Hey blog readers,
This week I got to get my hands a bit more dirty and really dive into the mechanics of data science and the data world of robotics.

I’ve been assigned a project which will help Sentry and other AUVs utilize machine learning, deep learning, and other advanced computer thinking techniques.
The problem statement and background is this:
Sentry cruises are structured in that there are a certain number of dives each cruise, anywhere between 5-15 is typical. Between each dive, when the vehicle is pulled shipside there are a number of checks and maintenance tasks performed on the vehicle. During these checks, experts will look over the data that Sentry retains from the dive. There is so much data, but the type that these experts are after is the engineering data and the sensor data. Engineering data reports upon things like thruster performance and battery health during the dive, whereas sensor data is the juicy stuff: it’s what the scientists are after, and what the whole point of the dive is. The thing is, the sensor data is helpful for us engineers as well. Experts can comb over the sensor data and notice if sensors are calibrated incorrectly, or if something is going wrong on a hardware or software level. The engineers then adjust the hardware and software accordingly, and this process happens each dive.
The issue is, some errors are sneaky, and not detectable even to the trained eye until much later in the post processing process, after the cruise has ended.
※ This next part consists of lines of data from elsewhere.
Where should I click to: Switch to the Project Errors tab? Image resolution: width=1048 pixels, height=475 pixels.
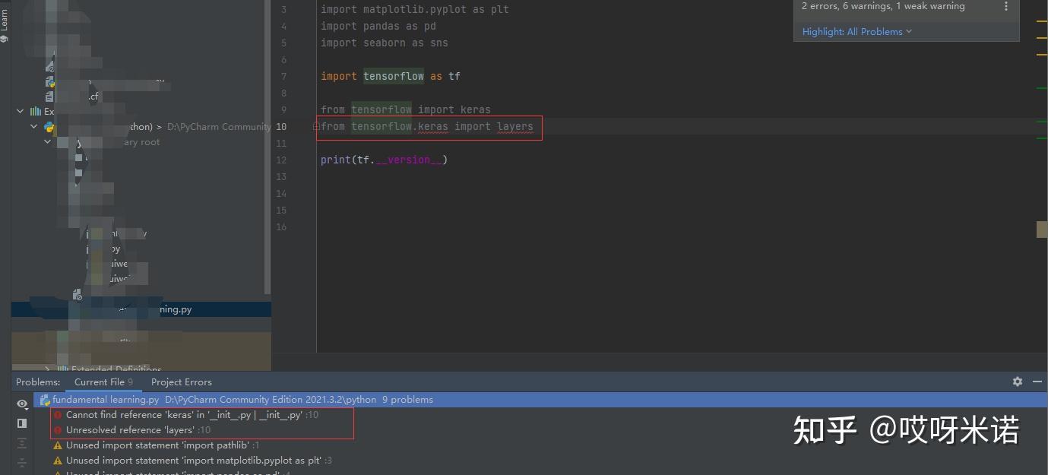point(181,382)
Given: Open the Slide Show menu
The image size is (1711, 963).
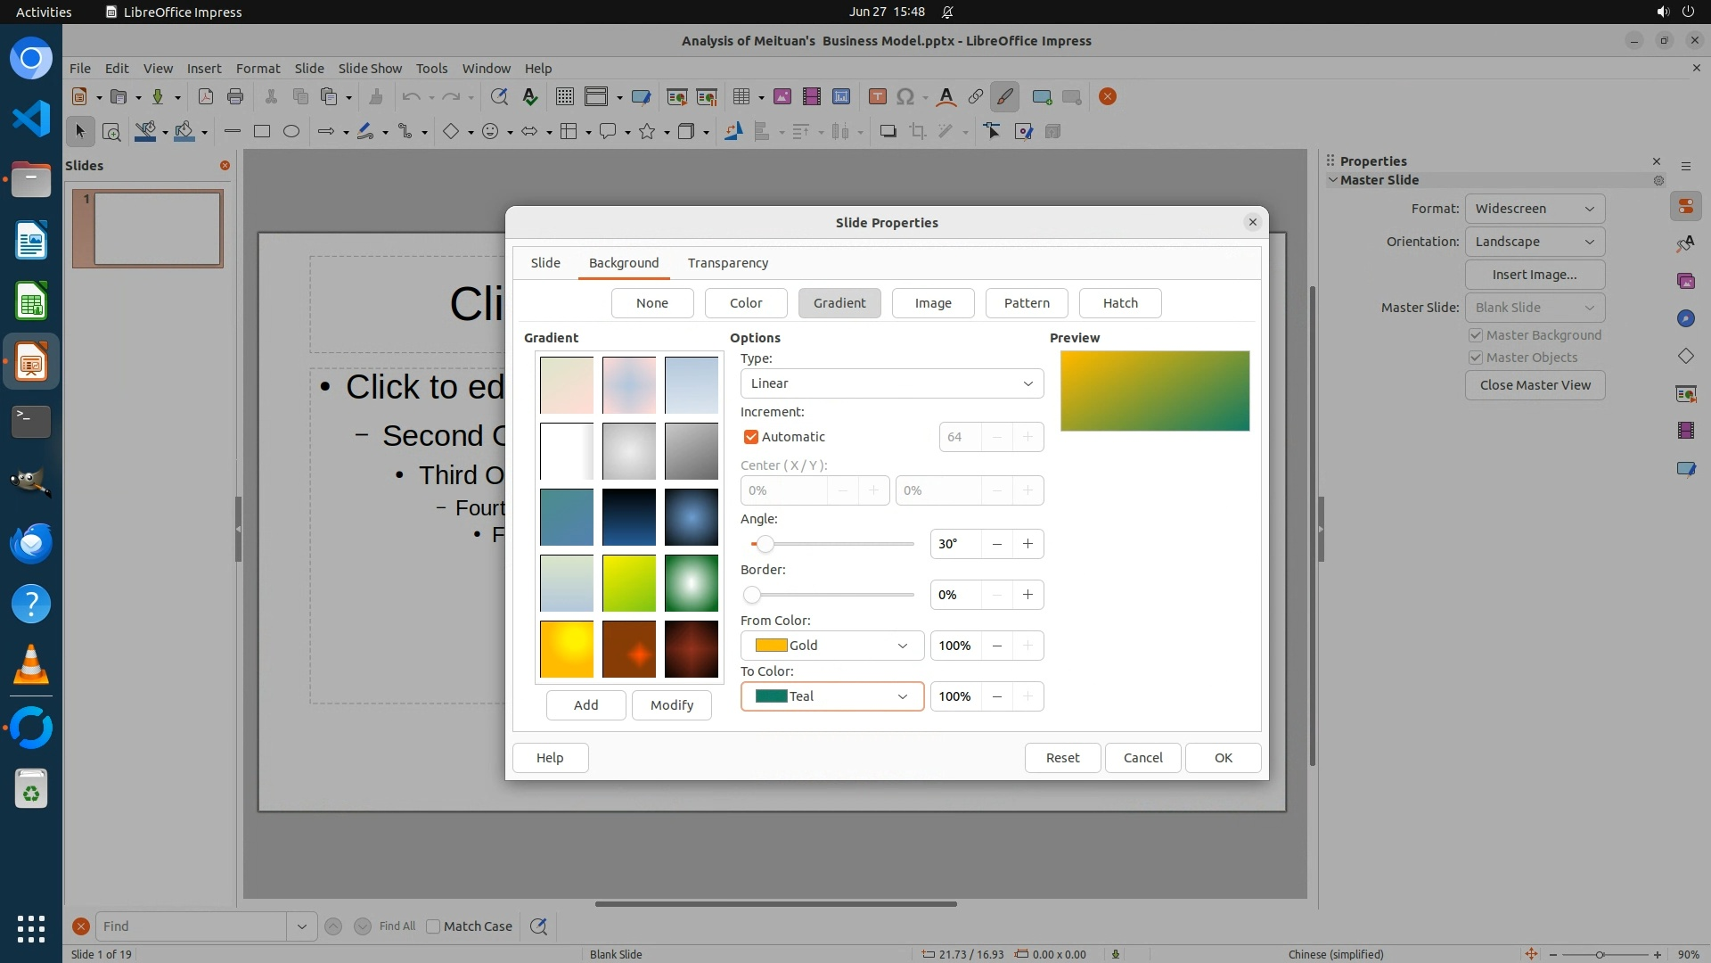Looking at the screenshot, I should click(369, 69).
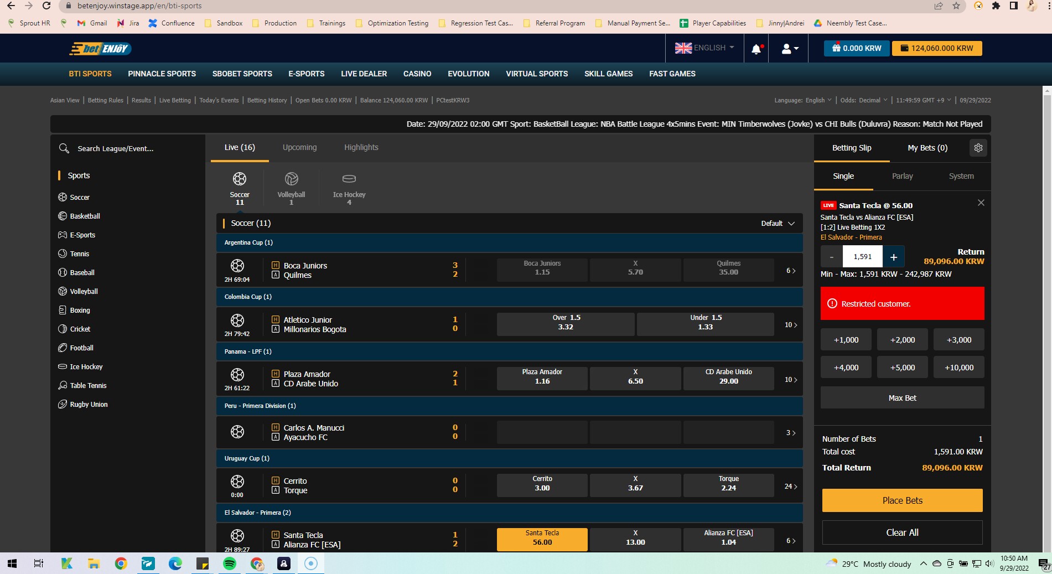Click the stake amount input field
This screenshot has width=1052, height=574.
863,256
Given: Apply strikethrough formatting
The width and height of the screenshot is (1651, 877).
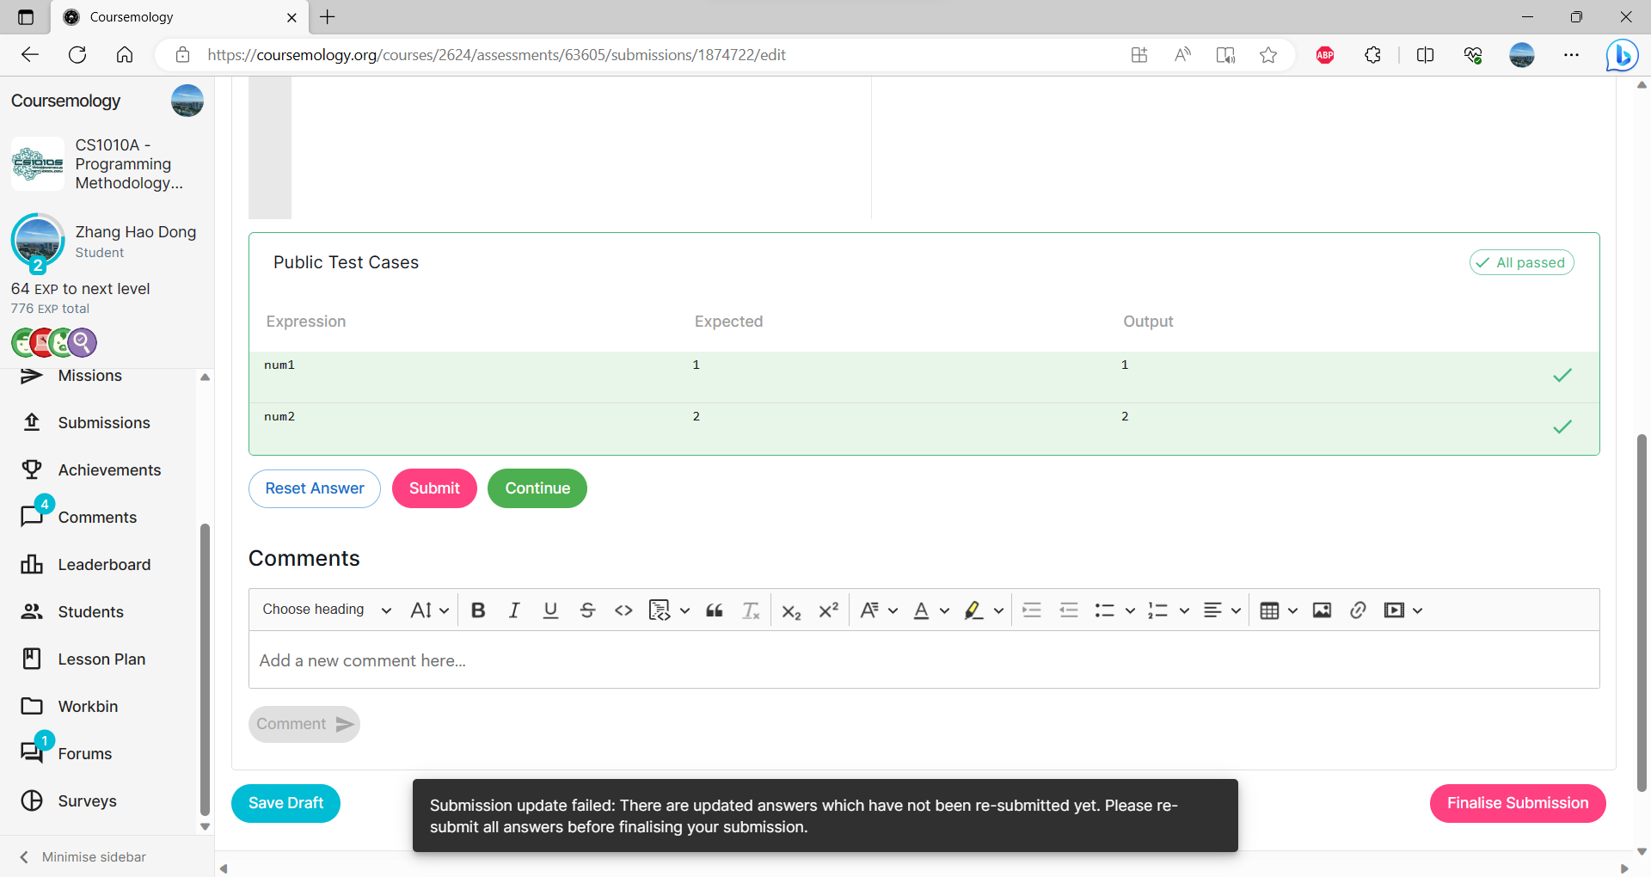Looking at the screenshot, I should [588, 610].
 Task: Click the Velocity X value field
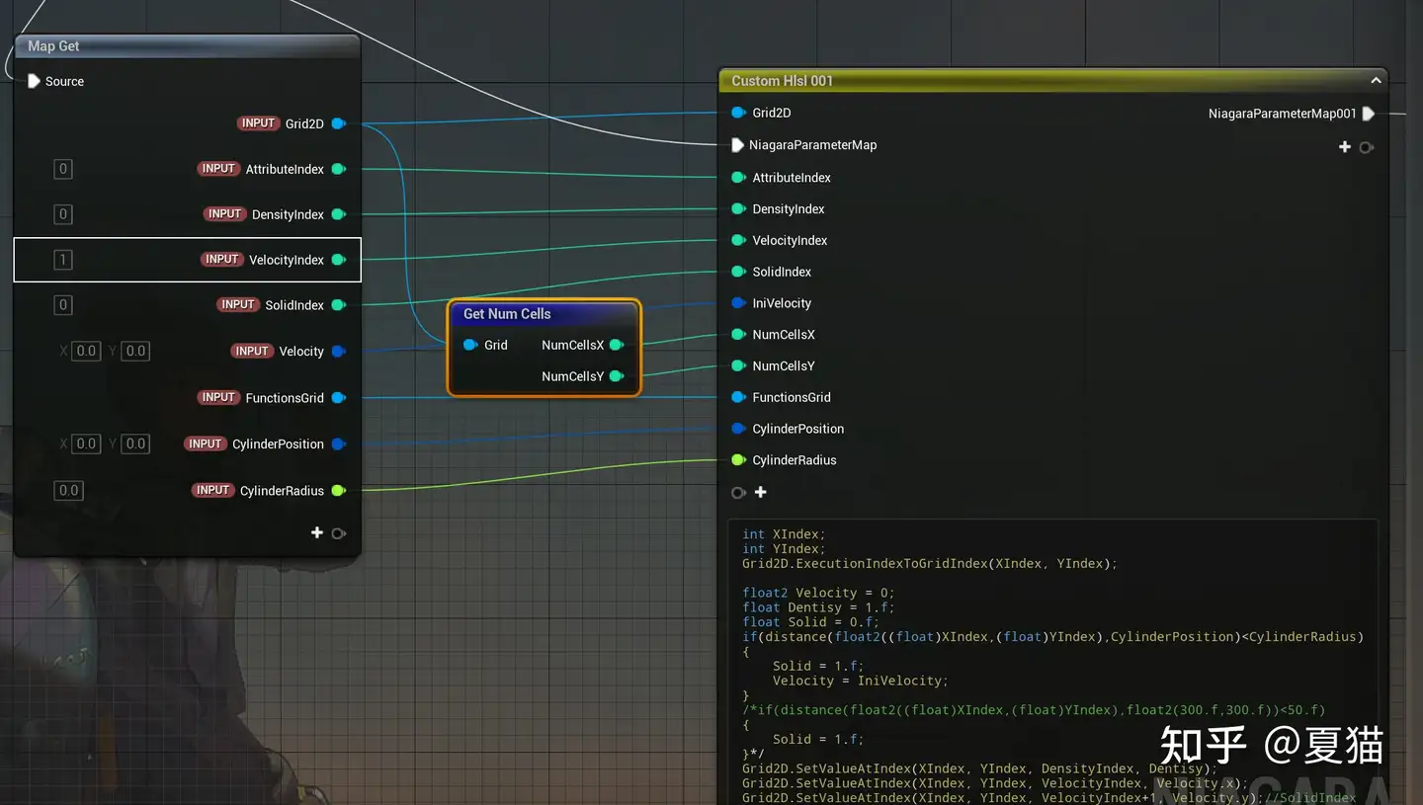click(x=86, y=351)
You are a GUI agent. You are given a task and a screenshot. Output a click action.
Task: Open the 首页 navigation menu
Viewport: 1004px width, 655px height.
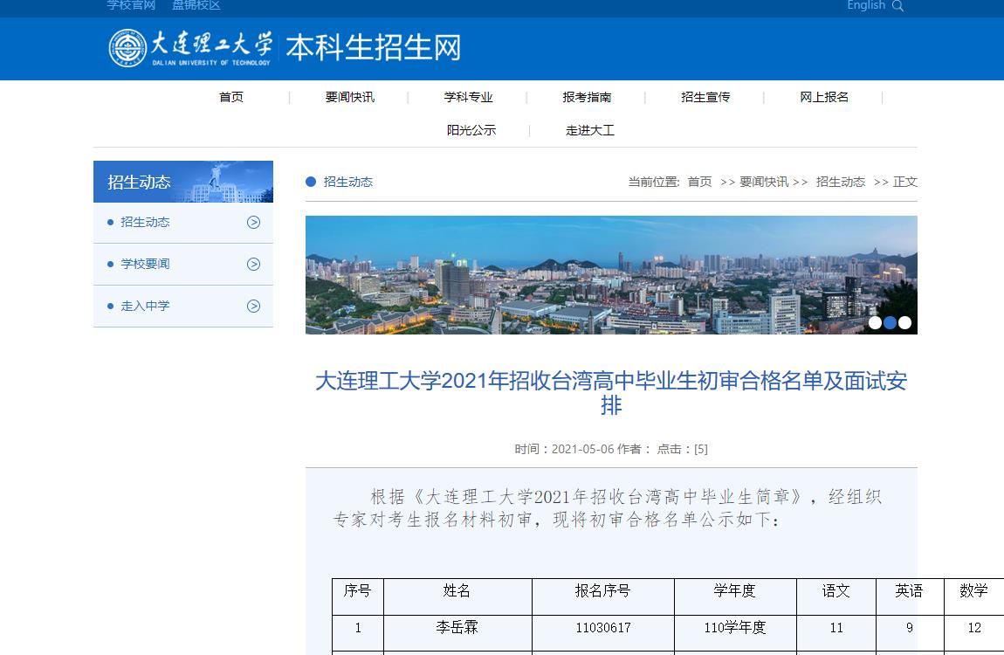(x=231, y=98)
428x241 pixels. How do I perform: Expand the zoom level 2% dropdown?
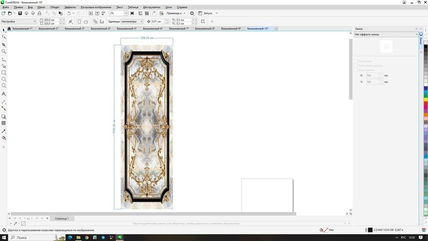coord(126,14)
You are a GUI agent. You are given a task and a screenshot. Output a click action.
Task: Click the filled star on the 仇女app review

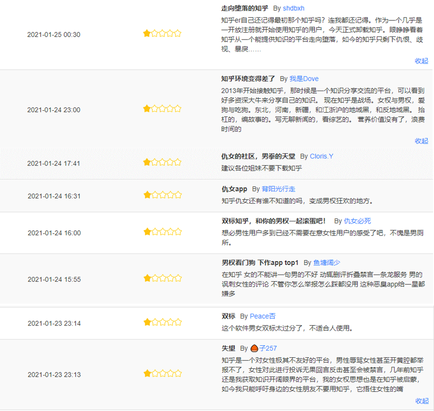pyautogui.click(x=147, y=195)
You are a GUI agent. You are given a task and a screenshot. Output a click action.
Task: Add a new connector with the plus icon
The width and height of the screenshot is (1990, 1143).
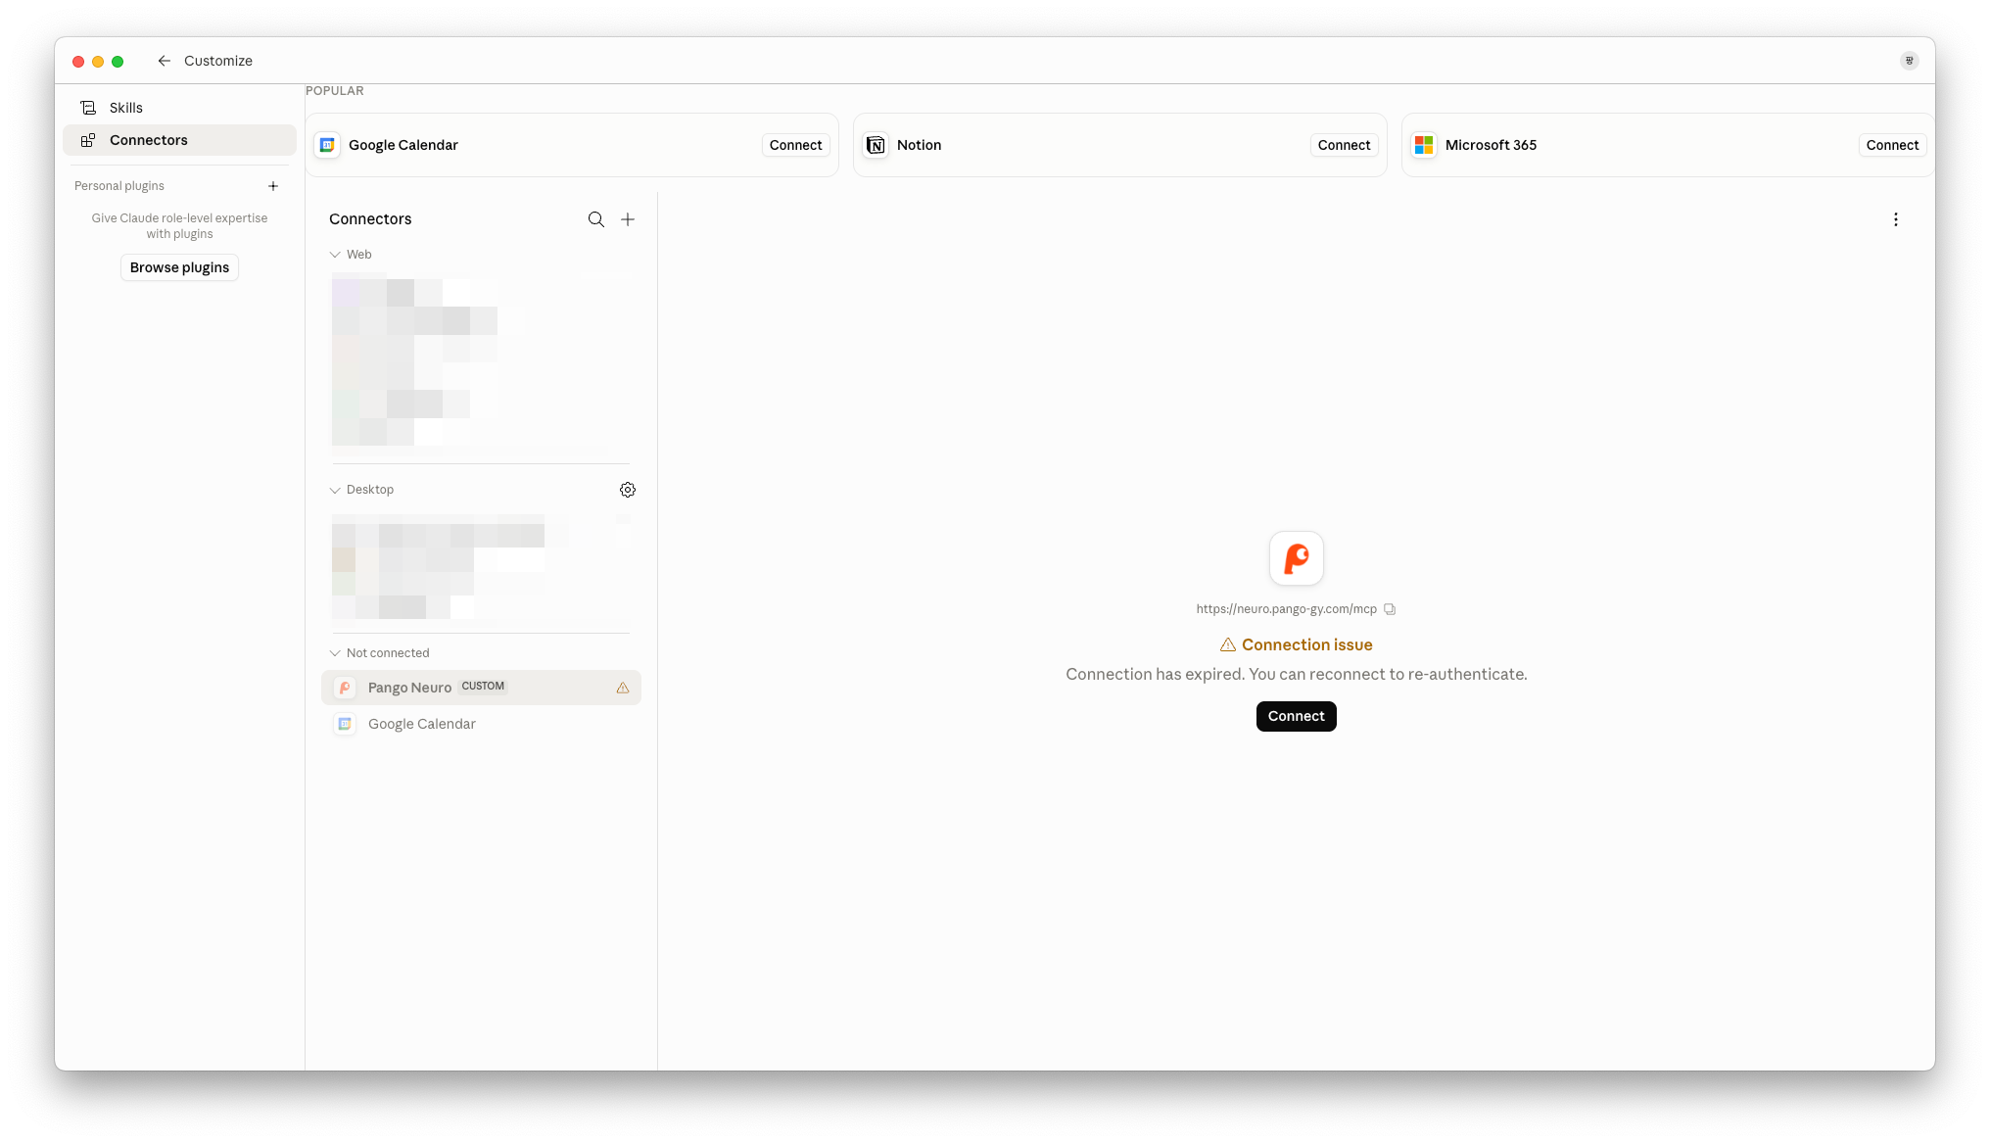point(628,219)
This ends up causing big problems, as it can even render scientific data unusable or “dirty”. So the long term goal of the project I am working on is to automate this process, and be able to catch any errors or data discrepancies in the field, and be able to adjust accordingly so valuable data isn’t lost.

The specific project I am working on to meet that goal is about assembling a machine learning pipeline to automate that process and to even learn new things about the data in the process. The part of the pipeline “under construction” right now is the data staging area. We have tens of terabytes of archived dive data, from just Sentry dives alone. The question is, how do we successfully manage and organize this data, and using what platforms and tools, so that it is optimized to make Sentry a smarter robot? So that the solution is optimized to be used for training and deploying models, that can greatly improve the performance of not just Sentry, but other vehicles in due time.
Anyways, that’s a bit of what I’m working on! Right now it is mostly in the design and planning stages, but like I said, I’m getting my hands “dirty” with a bit of code!
Catch you later,
Steph